> _Task description_:
Can you rewrite these rows with every "agent" replaced by "assistant", changing nothing else and leaving the pictures out?
>> START Records supplied
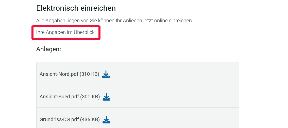Click the (435 KB) size indicator
Viewport: 288px width, 128px height.
point(90,119)
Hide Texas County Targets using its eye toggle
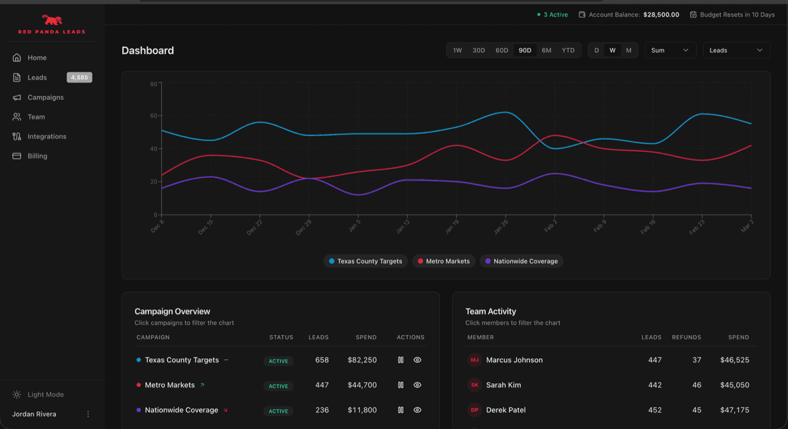The width and height of the screenshot is (788, 429). point(418,360)
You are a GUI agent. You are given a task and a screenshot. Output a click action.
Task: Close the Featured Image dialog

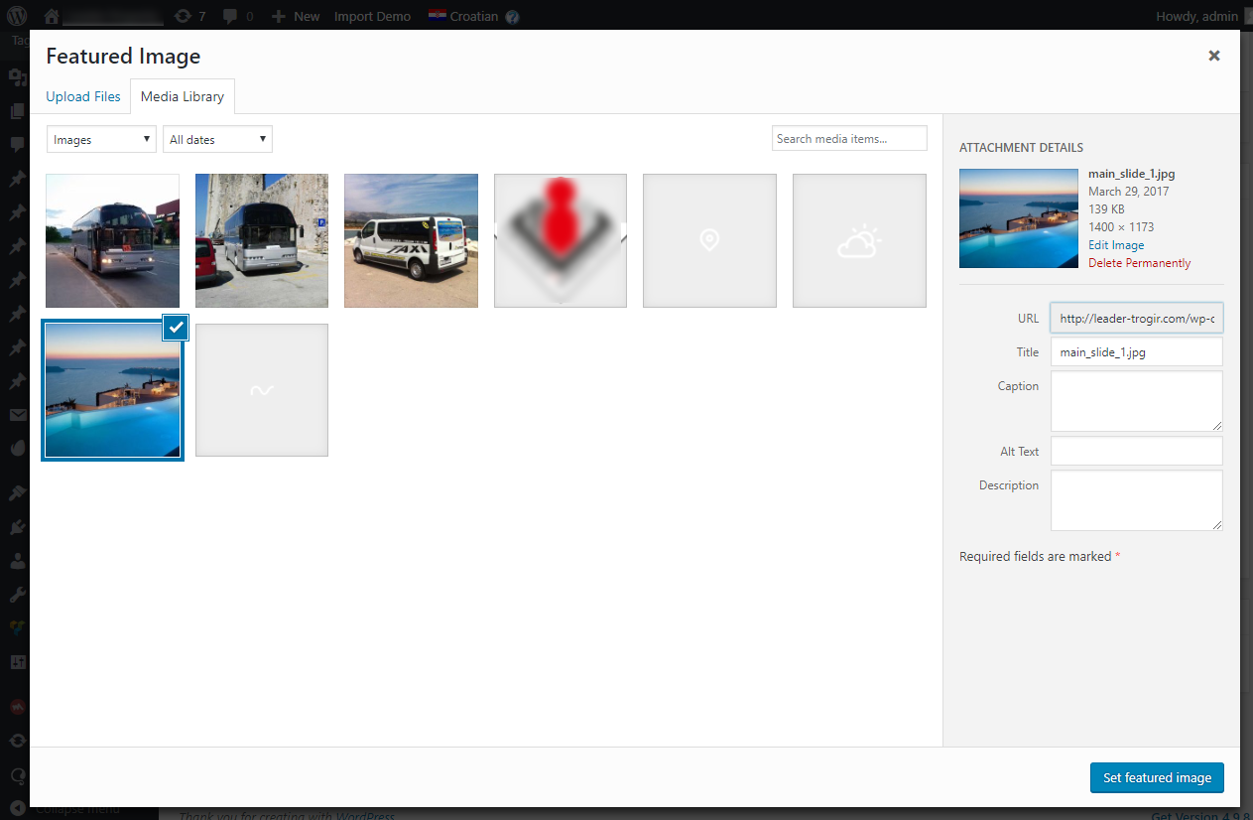click(1213, 56)
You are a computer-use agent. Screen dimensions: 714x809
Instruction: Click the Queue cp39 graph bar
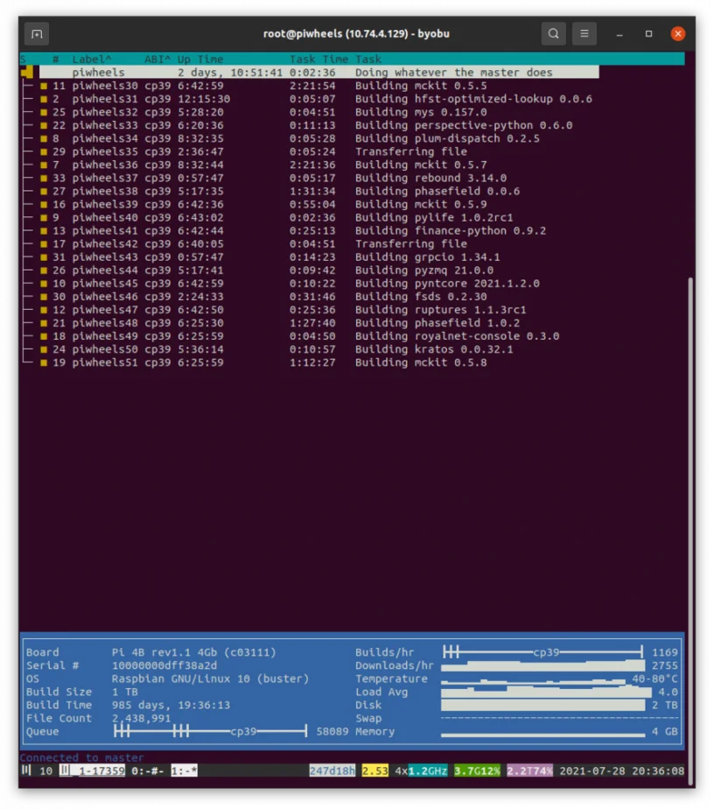210,732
>> END Records supplied
> _The answer_:
Click the (435 KB) size indicator
Viewport: 288px width, 128px height.
point(90,119)
Hide Texas County Targets using its eye toggle
The width and height of the screenshot is (788, 429). point(418,360)
You are a GUI assistant. You are given a task and a screenshot. Output a click action.
Task: Close the Featured Image dialog

click(1213, 56)
You are a computer-use assistant. Screen dimensions: 714x809
Instruction: Click the Queue cp39 graph bar
210,732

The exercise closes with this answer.